Friday, December 7, 2007

Black Forest Trifle

Each year I usually serve a trifle for either the Christmas Eve or Christmas Day dinner. And I don't always use a recipe - I just put together one in my head.

I believe the traditional English trifle uses pound cake, fruit and sherry. I've decided to be creative and blend different flavors such as gingerbread, pear and mascarpone. This recipe uses the Tres Leches sponge cake with cocoa powder added, some cherry brandy, the Cherry Compote and whipped cream.



Ingredients:

Cake
9 eggs, separated
2 cups sugar
1 teaspoon vanilla
1 1/2 cups flour
1/2 cup cocoa powder
1/2 cup milk, mixed with 1 tablespoon baking powder

Compote
Cherry Compote

Assembly
1/3 cup kirschwasser or white rum
2 cups whipping cream
1/4 cup sugar
One large trifle bowl - preferably 9 inches in diameter or larger

Instructions:

1. Preheat oven to 350 degrees. Grease three 8-inch round cake pans.

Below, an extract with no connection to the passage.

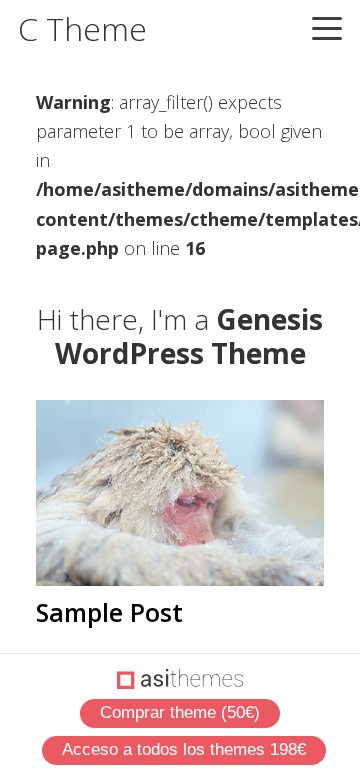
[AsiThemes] (180, 679)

2. In a separate bowl sift or mix together the flour and cocoa powder. Set aside.

3. Beat together egg yolks and sugar until thick and pale; add the vanilla.

4. Add flour/cocoa mixture alternately with the milk mixture.

5. Beat egg whites to stiff peaks. Stir about a third of whites into batter, then fold in the remainder until completely blended. Pour batter into prepared pans - 3/4 full. You may have left over batter - bake an extra round layer if you like.

6. Bake on middle rack of oven until cake tests done, 30 to 35 minutes. Cool on a rack for 2 hours.

7. Remove cakes from pans. Using a large knife, remove part of cake tops to make an even surface. Also if layers are too big to fit your trifle bowl, cut cake around its perimeter to fit. Sprinkle cake with kirschwasser.

8. Beat whipping cream and sugar until stiff.

9. Assemble trifle: place one cake layer in bottom of trifle bowl; place about 1/3rd of cherry compote on top of cake layer then 1/3rd whipped cream. Repeat until all cake layers are used and whipped cream is on top layer.

10. Chill overnight.

Serving: sprinkle chocolate shavings on top of trifle.